Cara menghitung Median
Untuk menghitung median, kita perlu mengurutkan data dari yang terkecil hingga yang terbesar atau sebaliknya, kemudian menentukan nilai tengah dari data tersebut. Jika jumlah data ganjil, median adalah nilai di tengah. Jika jumlah data genap, median adalah rata-rata dari dua nilai di tengah. Berikut ini adalah langkah-langkah untuk menghitung median:
Urutkan data dari yang terkecil hingga yang terbesar atau sebaliknya.
Jika jumlah data
ganjil, median adalah nilai di tengah. Misalnya, jika kita memiliki data 3, 6,
7, 9, dan 12, maka median adalah 7, karena itu adalah nilai di tengah.
Jika
jumlah data genap, median adalah rata-rata dari dua nilai di tengah.
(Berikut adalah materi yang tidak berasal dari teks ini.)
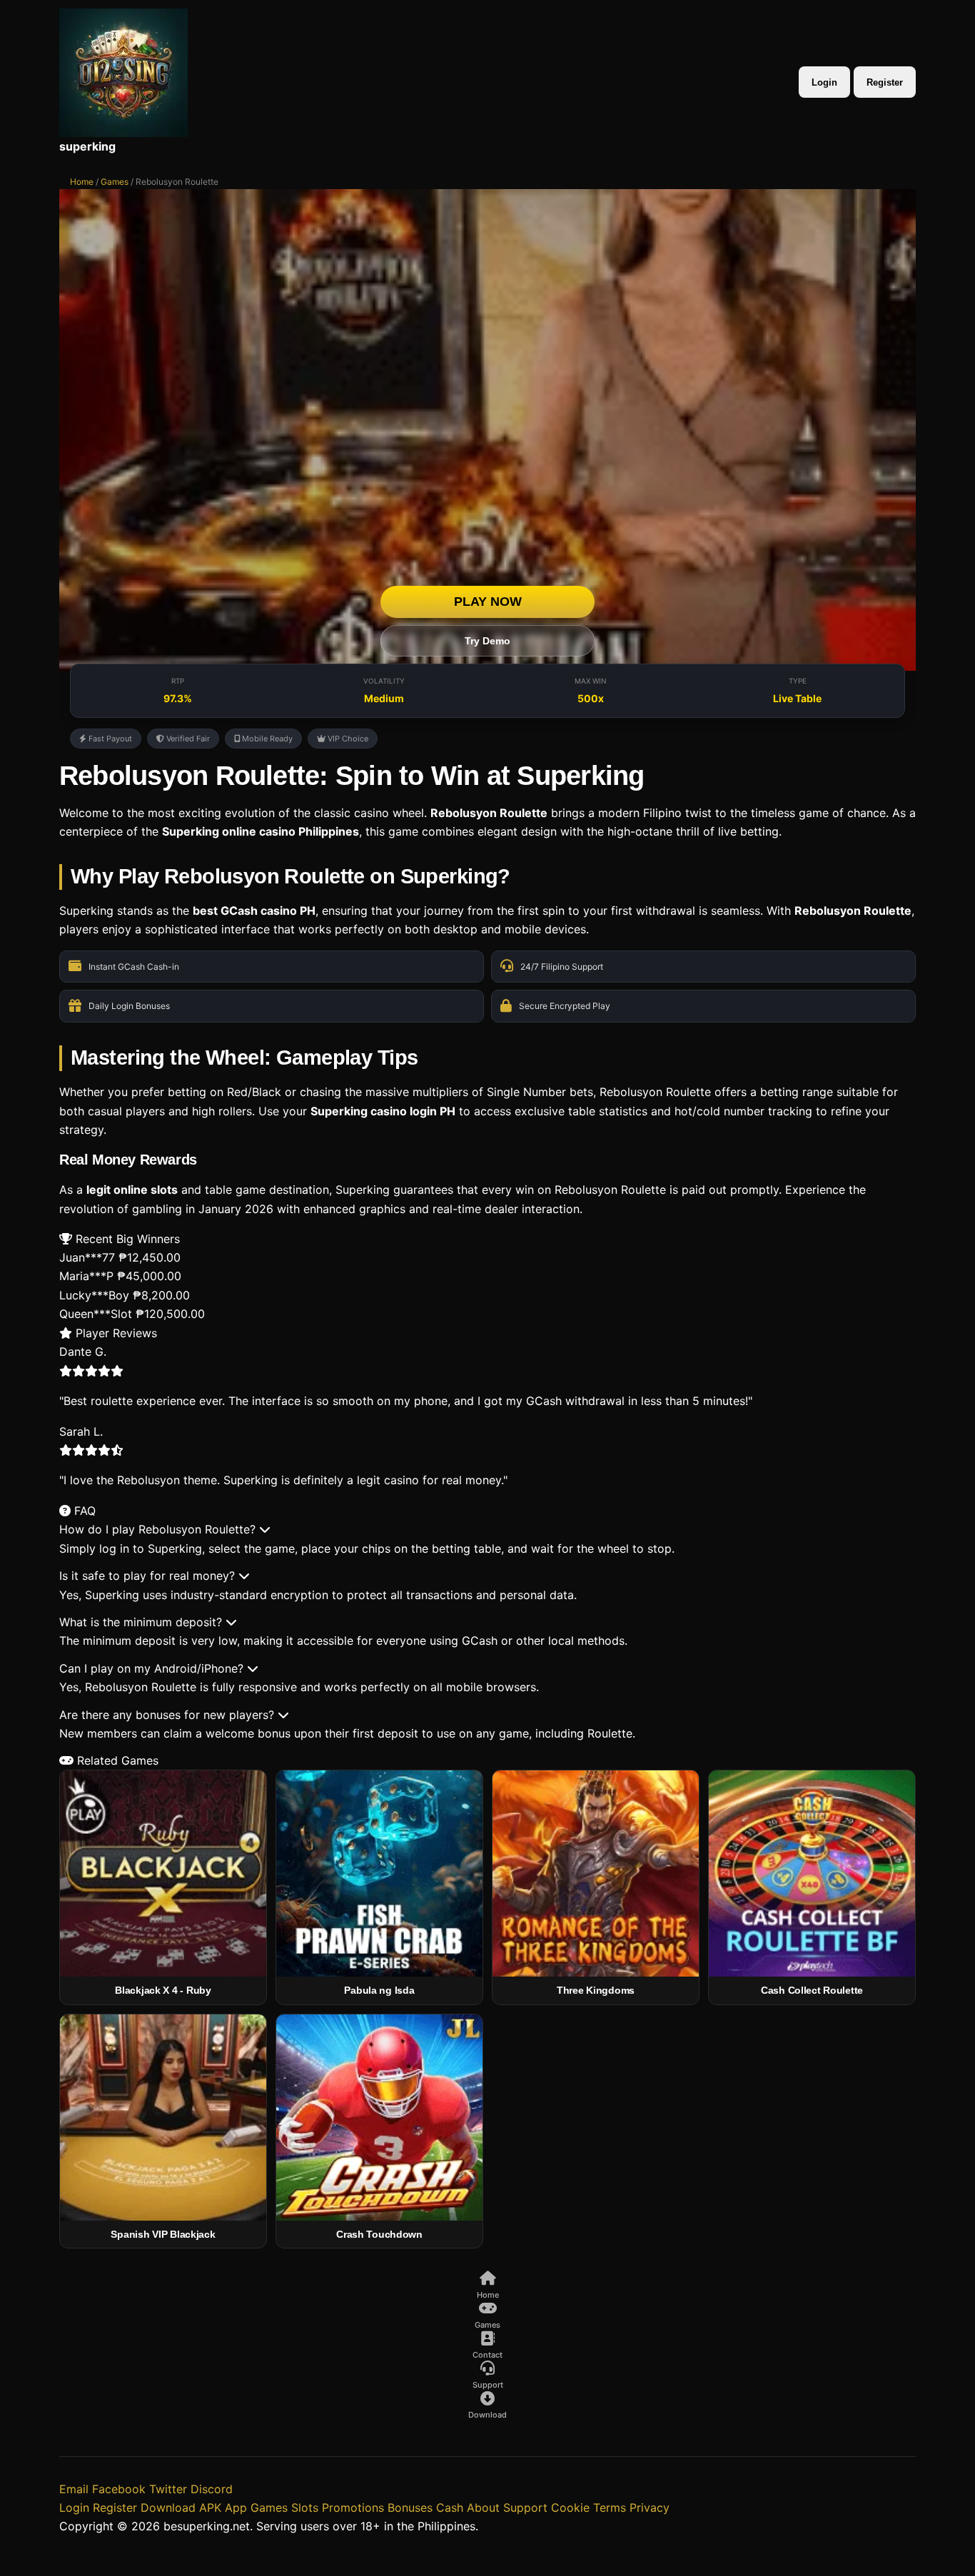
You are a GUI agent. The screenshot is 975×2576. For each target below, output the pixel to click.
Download (168, 2507)
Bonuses (410, 2507)
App (236, 2507)
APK (210, 2507)
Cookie (570, 2507)
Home (82, 181)
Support (525, 2507)
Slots (304, 2507)
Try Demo (487, 640)
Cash (449, 2507)
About (483, 2507)
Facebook (119, 2489)
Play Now (488, 601)
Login (824, 82)
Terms (609, 2507)
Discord (212, 2489)
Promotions (353, 2507)
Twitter (168, 2489)
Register (885, 82)
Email (74, 2489)
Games (114, 181)
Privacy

Misalnya,
jika kita memiliki data 3, 6, 7, 9, 12, dan 14, maka median adalah
$\frac{(7+9)}{2} = 8$, karena 7 dan 9 adalah dua nilai di tengah.
Contoh:
Misalnya kita memiliki data tinggi badan 6 orang: 165 cm, 170 cm, 175 cm, 180
cm, 185 cm, dan 190 cm. Untuk menghitung median tinggi badan, kita perlu
mengurutkan data dari yang terkecil hingga yang terbesar:
165, 170, 175, 180, 185, 190
Karena jumlah data genap (6), median adalah rata-rata dari dua nilai di tengah, yaitu 175 dan 180:
Median = $\frac{(175 + 180)} {2}$
Median = 177,5
Jadi, median tinggi badan dari 6 orang tersebut adalah 177,5 cm.
Cara menghitung Modus
Modus adalah nilai dalam sebuah data set yang paling sering muncul atau
memiliki frekuensi tertinggi. Dalam kata lain, modus adalah nilai yang
memiliki kemunculan terbanyak dalam data set. Jika tidak ada nilai yang
muncul lebih dari satu kali dalam data set, maka data set tidak memiliki
modus. Jika ada lebih dari satu nilai yang muncul dengan frekuensi yang sama
dalam data set, maka data set memiliki lebih dari satu modus.
Contoh:
Misalnya kita memiliki data nilai ujian matematika siswa-siswa di sebuah
kelas: 60, 70, 75, 80, 80, 85, 90, 90, 95, dan 100. Untuk mencari modus, kita
dapat mencari nilai yang paling sering muncul dalam data set tersebut. Dalam
hal ini, nilai 80 dan 90 masing-masing muncul dua kali, yang merupakan
frekuensi tertinggi dalam data set. Oleh karena itu, data set tersebut
memiliki dua modus, yaitu 80 dan 90.